(Saved data entries)
·····

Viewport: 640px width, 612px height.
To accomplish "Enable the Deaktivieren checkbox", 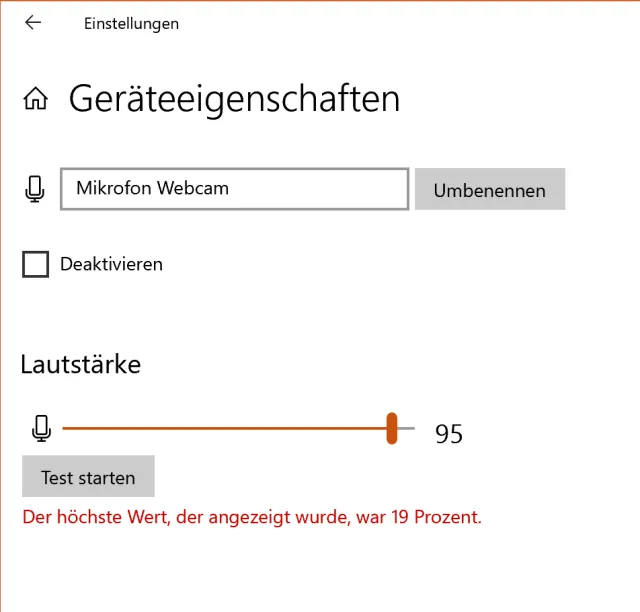I will (x=36, y=265).
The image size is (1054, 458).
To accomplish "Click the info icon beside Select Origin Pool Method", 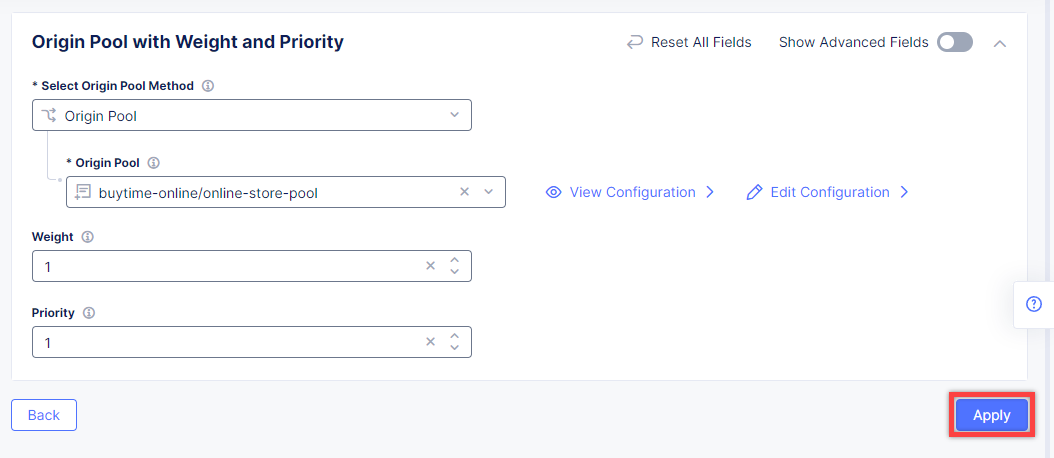I will click(x=208, y=86).
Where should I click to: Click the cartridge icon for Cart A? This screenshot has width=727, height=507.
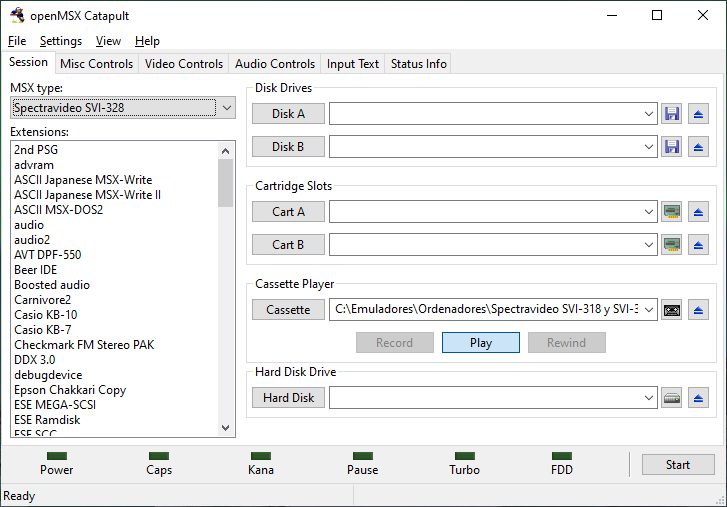point(672,212)
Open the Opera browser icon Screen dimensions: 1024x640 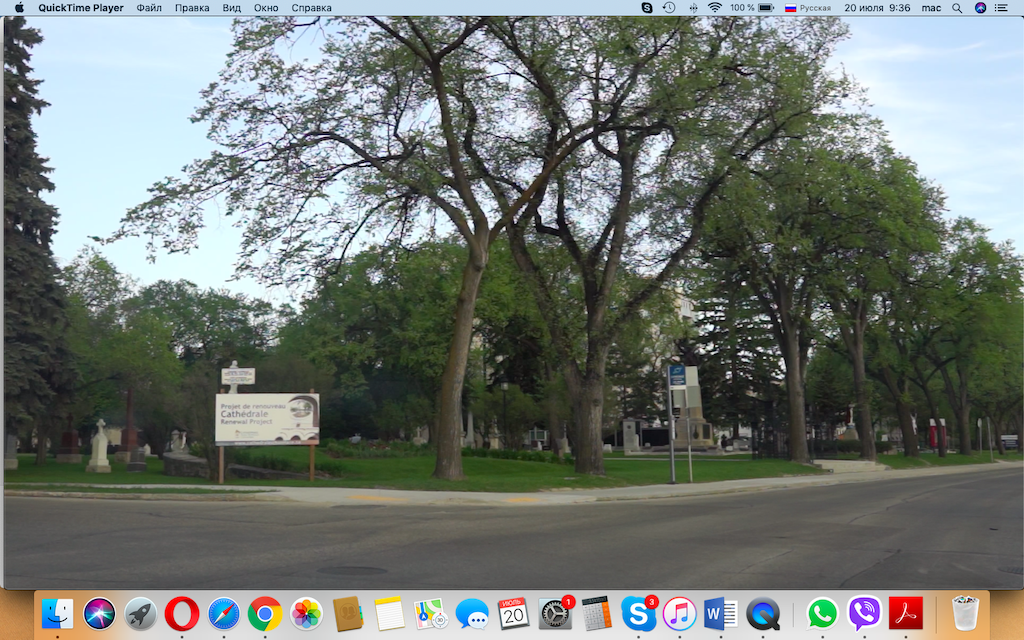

·····

## ABOUT THIS TASK
Take the line containing "Where should I" and every line after it up to the end of the data, and write them out exactly, without the pictures.

## ANSWER SPACE
Where should I click to: Click the cartridge icon for Cart A? This screenshot has width=727, height=507.
point(672,212)
Open the Opera browser icon Screen dimensions: 1024x640 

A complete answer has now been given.